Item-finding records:
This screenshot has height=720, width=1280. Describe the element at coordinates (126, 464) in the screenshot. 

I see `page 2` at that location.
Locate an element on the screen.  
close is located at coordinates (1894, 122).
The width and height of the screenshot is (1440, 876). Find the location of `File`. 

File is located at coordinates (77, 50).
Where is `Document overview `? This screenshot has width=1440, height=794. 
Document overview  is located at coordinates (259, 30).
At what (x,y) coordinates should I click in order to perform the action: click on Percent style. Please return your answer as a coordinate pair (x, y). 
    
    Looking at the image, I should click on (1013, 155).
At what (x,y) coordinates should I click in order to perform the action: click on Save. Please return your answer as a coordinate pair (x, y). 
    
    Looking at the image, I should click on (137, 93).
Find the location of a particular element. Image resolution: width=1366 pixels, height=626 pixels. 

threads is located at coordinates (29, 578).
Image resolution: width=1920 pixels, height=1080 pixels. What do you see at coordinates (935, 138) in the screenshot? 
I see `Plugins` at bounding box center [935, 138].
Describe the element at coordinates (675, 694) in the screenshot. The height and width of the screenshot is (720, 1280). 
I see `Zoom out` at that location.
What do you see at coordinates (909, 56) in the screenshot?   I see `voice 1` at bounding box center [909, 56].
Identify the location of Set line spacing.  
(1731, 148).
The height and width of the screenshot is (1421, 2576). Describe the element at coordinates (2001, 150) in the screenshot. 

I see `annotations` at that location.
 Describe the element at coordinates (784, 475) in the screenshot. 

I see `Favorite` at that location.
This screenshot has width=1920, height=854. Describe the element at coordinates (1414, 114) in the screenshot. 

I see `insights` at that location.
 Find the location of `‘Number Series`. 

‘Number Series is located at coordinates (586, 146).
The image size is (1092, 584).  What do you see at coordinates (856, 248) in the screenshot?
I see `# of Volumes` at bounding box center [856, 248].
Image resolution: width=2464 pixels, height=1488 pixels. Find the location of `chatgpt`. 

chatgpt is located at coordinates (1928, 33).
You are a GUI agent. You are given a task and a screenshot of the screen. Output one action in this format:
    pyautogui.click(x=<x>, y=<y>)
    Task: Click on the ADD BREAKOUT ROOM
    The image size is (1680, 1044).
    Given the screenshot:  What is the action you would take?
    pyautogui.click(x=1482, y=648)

WHAT YOU SHOULD DO: Repeat every item above, substituting "Name the element at coordinates" for each "Describe the element at coordinates" and leaving everything else unchanged.

RESPONSE TO THIS EXERCISE:
This screenshot has height=720, width=1280. Name the element at coordinates (126, 464) in the screenshot. 

I see `page 2` at that location.
Locate an element on the screen.  
close is located at coordinates (1894, 122).
The width and height of the screenshot is (1440, 876). Find the location of `File`. 

File is located at coordinates (77, 50).
Where is `Document overview `? This screenshot has width=1440, height=794. 
Document overview  is located at coordinates (259, 30).
At what (x,y) coordinates should I click in order to perform the action: click on Percent style. Please return your answer as a coordinate pair (x, y). 
    
    Looking at the image, I should click on (1013, 155).
At what (x,y) coordinates should I click in order to perform the action: click on Save. Please return your answer as a coordinate pair (x, y). 
    
    Looking at the image, I should click on (137, 93).
Find the location of a particular element. Image resolution: width=1366 pixels, height=626 pixels. 

threads is located at coordinates (29, 578).
Image resolution: width=1920 pixels, height=1080 pixels. What do you see at coordinates (935, 138) in the screenshot? 
I see `Plugins` at bounding box center [935, 138].
Name the element at coordinates (675, 694) in the screenshot. The height and width of the screenshot is (720, 1280). 
I see `Zoom out` at that location.
What do you see at coordinates (909, 56) in the screenshot?   I see `voice 1` at bounding box center [909, 56].
Identify the location of Set line spacing.  
(1731, 148).
The height and width of the screenshot is (1421, 2576). Name the element at coordinates (2001, 150) in the screenshot. 

I see `annotations` at that location.
 Name the element at coordinates (784, 475) in the screenshot. 

I see `Favorite` at that location.
This screenshot has width=1920, height=854. Name the element at coordinates (1414, 114) in the screenshot. 

I see `insights` at that location.
 Find the location of `‘Number Series`. 

‘Number Series is located at coordinates (586, 146).
The image size is (1092, 584).  What do you see at coordinates (856, 248) in the screenshot?
I see `# of Volumes` at bounding box center [856, 248].
Image resolution: width=2464 pixels, height=1488 pixels. Find the location of `chatgpt`. 

chatgpt is located at coordinates (1928, 33).
You are a GUI agent. You are given a task and a screenshot of the screen. Output one action in this format:
    pyautogui.click(x=<x>, y=<y>)
    Task: Click on the ADD BREAKOUT ROOM
    The image size is (1680, 1044).
    Given the screenshot:  What is the action you would take?
    pyautogui.click(x=1482, y=648)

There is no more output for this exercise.